Esempio di Calcolo del Surplus Calorico
Consideriamo un soggetto di 70 kg che parte da una normocalorica di 2700 kcal al giorno. La dieta ipercalorica classica lineare dovrà essere compresa tra le 2794 kcal e le 2970 kcal.
Linee Guida Aggiuntive
- Stato nutrizionale iniziale: Fondamentale.
- Durata della fase ipercalorica: Dipende da quanto si spinge il surplus. Un eccesso di 100 kcal può essere mantenuto per mesi, mentre 480 kcal al giorno vanno gestiti con cautela e per alcune settimane.
- Monitoraggio: È essenziale monitorare la composizione corporea e le performance in palestra.
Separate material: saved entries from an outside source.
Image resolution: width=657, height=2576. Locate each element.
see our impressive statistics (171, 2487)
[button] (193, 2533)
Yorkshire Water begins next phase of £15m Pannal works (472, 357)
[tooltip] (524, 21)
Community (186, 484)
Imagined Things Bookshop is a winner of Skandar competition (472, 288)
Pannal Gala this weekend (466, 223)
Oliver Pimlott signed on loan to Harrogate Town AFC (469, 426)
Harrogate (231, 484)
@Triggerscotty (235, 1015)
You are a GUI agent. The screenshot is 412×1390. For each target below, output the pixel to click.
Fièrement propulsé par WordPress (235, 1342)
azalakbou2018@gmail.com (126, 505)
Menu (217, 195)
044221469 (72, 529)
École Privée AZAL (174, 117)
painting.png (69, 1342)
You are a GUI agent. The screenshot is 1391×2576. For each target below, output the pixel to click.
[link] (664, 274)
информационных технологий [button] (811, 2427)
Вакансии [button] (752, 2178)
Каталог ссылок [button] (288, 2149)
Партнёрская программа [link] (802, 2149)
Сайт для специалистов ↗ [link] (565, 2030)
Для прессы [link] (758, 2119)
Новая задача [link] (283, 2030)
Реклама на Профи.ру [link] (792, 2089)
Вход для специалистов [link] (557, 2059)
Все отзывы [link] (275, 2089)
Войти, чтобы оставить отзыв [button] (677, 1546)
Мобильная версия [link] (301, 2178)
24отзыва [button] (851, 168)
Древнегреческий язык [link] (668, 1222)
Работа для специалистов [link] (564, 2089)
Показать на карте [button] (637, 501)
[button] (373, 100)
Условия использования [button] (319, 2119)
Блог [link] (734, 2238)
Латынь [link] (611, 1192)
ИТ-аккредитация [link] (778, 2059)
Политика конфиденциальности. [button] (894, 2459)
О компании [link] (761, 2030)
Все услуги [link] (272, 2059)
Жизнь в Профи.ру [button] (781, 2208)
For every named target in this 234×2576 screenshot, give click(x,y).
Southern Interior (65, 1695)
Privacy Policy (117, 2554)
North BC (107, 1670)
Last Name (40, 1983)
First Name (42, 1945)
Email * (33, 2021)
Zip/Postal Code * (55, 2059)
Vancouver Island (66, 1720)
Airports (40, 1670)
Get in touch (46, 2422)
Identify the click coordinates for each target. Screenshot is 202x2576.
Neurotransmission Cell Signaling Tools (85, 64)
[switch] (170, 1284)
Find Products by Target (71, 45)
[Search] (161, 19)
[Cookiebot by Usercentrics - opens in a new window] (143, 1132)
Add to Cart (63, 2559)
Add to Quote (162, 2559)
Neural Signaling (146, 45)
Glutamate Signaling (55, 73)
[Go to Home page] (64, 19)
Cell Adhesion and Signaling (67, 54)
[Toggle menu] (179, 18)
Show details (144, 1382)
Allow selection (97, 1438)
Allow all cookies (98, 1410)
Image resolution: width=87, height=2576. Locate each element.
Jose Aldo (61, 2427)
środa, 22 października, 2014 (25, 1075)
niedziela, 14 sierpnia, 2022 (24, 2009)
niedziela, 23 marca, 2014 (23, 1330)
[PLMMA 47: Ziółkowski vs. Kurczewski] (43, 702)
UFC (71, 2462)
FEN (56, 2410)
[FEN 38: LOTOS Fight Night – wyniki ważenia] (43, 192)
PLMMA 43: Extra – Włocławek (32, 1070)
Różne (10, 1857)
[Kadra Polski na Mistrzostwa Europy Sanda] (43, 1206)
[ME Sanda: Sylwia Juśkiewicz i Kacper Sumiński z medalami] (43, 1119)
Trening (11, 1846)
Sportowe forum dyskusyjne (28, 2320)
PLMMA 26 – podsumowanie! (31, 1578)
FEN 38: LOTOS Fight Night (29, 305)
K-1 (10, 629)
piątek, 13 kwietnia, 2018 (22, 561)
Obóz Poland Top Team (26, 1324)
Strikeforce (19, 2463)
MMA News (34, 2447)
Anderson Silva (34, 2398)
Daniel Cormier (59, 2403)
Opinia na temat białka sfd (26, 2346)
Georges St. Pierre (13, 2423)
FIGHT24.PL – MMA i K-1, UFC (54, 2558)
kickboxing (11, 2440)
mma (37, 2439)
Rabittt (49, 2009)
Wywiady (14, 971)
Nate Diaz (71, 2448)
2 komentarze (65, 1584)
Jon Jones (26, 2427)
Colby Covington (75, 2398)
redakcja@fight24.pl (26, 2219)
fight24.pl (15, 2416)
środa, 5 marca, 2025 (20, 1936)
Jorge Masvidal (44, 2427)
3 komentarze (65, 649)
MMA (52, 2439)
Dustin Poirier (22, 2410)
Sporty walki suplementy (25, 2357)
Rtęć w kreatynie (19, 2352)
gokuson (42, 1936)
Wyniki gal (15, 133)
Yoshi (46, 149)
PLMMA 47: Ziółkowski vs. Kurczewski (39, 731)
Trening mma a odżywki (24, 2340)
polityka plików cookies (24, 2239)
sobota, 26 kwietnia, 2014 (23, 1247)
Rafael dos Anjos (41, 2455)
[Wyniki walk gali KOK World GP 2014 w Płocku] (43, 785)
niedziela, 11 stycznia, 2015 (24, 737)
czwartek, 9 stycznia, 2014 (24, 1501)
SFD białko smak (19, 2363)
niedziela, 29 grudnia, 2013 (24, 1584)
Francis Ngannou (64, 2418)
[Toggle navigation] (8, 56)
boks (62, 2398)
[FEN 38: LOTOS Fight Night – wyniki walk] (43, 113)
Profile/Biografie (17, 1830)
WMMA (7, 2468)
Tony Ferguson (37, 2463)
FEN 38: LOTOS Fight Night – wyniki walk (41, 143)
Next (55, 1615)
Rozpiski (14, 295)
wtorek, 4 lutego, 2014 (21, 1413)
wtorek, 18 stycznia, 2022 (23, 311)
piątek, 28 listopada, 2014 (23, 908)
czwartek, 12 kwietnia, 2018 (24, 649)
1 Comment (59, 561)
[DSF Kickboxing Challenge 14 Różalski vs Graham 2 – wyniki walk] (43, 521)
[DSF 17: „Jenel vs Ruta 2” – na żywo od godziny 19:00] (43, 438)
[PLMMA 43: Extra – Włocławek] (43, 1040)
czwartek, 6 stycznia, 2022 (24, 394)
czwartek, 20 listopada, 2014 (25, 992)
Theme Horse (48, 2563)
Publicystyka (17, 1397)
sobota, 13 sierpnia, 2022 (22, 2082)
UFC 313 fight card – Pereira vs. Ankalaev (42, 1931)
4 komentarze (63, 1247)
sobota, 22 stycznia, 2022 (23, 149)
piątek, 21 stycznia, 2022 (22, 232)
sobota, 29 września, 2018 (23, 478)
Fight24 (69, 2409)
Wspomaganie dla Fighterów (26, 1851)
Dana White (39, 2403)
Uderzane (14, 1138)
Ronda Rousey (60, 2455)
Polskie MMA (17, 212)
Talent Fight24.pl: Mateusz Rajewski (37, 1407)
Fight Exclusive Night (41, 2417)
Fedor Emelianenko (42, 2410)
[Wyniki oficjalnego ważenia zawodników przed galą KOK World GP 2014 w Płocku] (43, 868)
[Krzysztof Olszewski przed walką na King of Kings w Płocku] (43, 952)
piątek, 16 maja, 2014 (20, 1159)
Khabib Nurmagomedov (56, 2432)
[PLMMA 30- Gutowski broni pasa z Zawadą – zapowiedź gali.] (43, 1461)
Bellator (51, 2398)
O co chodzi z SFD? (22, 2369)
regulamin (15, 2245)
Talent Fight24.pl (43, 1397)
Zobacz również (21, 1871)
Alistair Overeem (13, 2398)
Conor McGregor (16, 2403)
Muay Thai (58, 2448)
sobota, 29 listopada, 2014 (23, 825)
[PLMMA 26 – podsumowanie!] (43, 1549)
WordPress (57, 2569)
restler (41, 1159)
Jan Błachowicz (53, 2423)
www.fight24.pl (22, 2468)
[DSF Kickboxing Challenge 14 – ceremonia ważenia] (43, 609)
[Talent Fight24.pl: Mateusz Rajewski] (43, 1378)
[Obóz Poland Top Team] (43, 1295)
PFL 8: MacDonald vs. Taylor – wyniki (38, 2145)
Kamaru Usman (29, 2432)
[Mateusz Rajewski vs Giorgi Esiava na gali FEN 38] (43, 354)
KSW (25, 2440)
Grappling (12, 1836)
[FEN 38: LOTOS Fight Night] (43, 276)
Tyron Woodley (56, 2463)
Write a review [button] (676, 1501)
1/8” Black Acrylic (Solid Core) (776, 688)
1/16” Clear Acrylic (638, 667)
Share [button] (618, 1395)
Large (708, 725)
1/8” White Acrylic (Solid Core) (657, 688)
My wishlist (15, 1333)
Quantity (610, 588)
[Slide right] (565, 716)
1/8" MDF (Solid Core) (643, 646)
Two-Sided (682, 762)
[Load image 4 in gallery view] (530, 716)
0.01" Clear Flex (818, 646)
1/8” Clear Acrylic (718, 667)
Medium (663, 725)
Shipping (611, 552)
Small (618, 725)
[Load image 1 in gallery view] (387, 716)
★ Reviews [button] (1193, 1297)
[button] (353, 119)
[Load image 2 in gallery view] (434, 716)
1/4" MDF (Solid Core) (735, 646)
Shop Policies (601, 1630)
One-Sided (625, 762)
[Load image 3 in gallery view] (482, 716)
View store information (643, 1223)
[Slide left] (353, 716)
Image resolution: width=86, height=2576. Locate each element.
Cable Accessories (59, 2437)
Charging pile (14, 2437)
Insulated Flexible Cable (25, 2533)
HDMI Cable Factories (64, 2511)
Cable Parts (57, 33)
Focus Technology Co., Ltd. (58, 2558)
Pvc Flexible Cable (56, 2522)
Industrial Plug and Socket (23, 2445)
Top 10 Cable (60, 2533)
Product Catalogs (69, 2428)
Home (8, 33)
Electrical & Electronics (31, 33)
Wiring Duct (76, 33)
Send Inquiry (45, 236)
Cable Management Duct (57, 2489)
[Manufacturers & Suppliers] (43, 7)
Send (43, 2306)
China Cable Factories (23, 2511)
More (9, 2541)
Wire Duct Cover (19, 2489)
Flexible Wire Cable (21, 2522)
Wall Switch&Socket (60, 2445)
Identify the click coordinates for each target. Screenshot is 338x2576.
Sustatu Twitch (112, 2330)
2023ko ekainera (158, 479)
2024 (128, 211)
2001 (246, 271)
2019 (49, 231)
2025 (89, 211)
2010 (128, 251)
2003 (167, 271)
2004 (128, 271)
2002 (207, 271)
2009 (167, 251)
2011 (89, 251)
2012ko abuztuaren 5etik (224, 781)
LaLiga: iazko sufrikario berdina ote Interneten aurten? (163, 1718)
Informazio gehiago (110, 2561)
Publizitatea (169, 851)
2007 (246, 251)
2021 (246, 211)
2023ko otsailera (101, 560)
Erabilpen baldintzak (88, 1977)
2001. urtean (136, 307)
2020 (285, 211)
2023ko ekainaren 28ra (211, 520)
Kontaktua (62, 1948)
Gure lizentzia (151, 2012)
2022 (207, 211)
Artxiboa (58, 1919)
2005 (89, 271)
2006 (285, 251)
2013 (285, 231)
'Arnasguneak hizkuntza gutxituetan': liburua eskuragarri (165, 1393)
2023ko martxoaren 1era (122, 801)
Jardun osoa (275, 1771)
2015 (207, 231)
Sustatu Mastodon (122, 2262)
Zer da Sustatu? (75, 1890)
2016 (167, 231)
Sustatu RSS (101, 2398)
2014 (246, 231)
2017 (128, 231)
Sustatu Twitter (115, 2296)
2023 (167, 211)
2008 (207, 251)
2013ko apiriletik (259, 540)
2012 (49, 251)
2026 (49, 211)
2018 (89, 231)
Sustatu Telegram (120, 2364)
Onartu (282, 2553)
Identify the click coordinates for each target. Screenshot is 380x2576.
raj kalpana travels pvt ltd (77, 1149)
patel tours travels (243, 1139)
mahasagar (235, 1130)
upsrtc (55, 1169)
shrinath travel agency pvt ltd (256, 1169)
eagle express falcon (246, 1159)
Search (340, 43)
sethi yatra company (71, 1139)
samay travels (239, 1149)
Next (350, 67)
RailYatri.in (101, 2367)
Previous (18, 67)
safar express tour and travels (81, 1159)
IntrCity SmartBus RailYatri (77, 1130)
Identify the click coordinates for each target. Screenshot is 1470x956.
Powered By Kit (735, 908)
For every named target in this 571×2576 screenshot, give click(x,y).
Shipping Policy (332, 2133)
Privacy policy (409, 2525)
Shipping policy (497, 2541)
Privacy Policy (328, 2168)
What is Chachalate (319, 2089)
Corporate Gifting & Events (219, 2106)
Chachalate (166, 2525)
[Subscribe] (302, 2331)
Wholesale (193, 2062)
- Proteine: Devono essere "adeguate", non elevate come in fase di definizione. Un buon riferimento è 1,6 g per kg di peso corporeo.
- Grassi: Devono essere contenuti ma mai assenti. Un minimo di 30-35 g al giorno per gli uomini e 40-60 g per le donne è necessario per garantire l'assorbimento delle vitamine liposolubili e il corretto funzionamento dell'asse ormonale. Meglio calcolarli in grammi per kg di peso corporeo (0,5 g/kg per gli uomini, 0,8 g/kg per le donne).
- Timing dei nutrienti: Spesso sopravvalutato. Nella maggior parte dei casi, non è determinante per l'ipertrofia.
- Stimolo allenante: Senza uno stimolo allenante progressivo, il corpo non ha motivo di costruire nuova massa muscolare. Anche l'intensità deve essere modulata nel tempo, per evitare l'adattamento.
- Aumento della massa muscolare: In poche settimane è realistico solo per i principianti (fenomeno del "newbie gain") o dopo un periodo di detraining. Chi non ha esperienza dovrebbe affidarsi a un professionista per definire il carico di lavoro più adatto e integrare correttamente la dieta con l'allenamento.
Disclaimer
Le informazioni fornite in questo articolo sono a scopo puramente informativo e non devono essere considerate come consulenza medica, nutrizionale o dietetica. Ogni individuo è unico e i suoi fabbisogni nutrizionali e calorici possono variare in base a diversi fattori, tra cui la salute generale, le condizioni mediche preesistenti e il livello di attività fisica.
Prima di intraprendere qualsiasi cambiamento nella dieta o nel piano di esercizio, è sempre consigliato consultare un medico, un nutrizionista o un professionista qualificato per una valutazione personalizzata.